- [What the task asks]: Convert the lines below into a Markdown table with the columns No. and Line, starting at the line that contains "Given: Open the" and running through the end of the lines. Number each row, skip any blank lines, and leave the pictures out.

- [Material provided]:

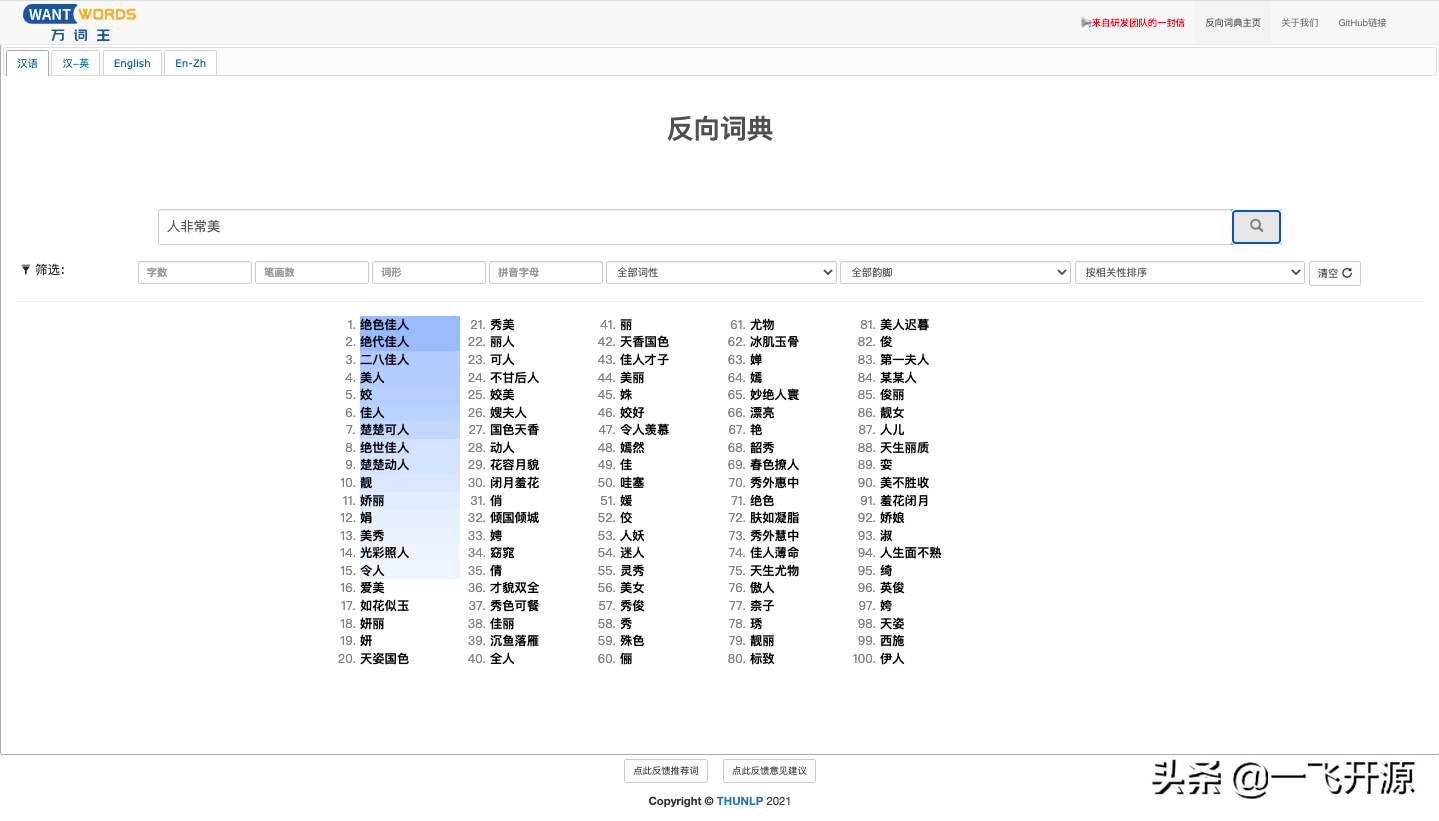
Task: Switch to the 汉-英 tab
Action: 74,62
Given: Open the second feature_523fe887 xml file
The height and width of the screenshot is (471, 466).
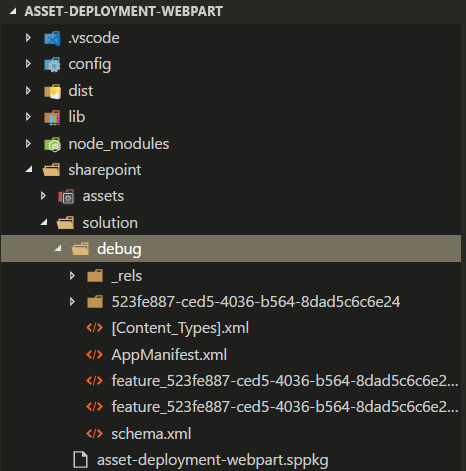Looking at the screenshot, I should (x=285, y=407).
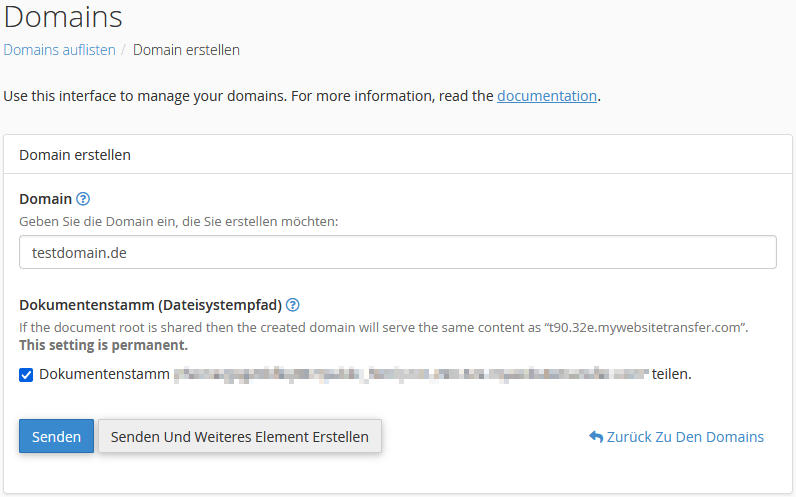796x497 pixels.
Task: Open the help icon beside Domain label
Action: click(x=83, y=199)
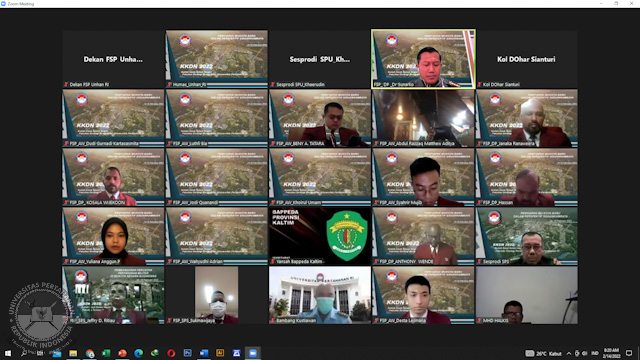Open Microsoft Edge from the taskbar
The height and width of the screenshot is (360, 640).
(x=138, y=353)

- [Solution for this exercise]:
| No. | Line |
|---|---|
| 1 | Given: Open the second feature_523fe887 xml file |
| 2 | The height and width of the screenshot is (471, 466). |
| 3 | Looking at the screenshot, I should (x=285, y=407). |
| 4 | 796x497 pixels. |
| 5 | Task: Open the help icon beside Domain label |
| 6 | Action: click(x=83, y=199) |
| 7 | Open Microsoft Edge from the taskbar |
| 8 | The height and width of the screenshot is (360, 640). |
| 9 | (x=138, y=353) |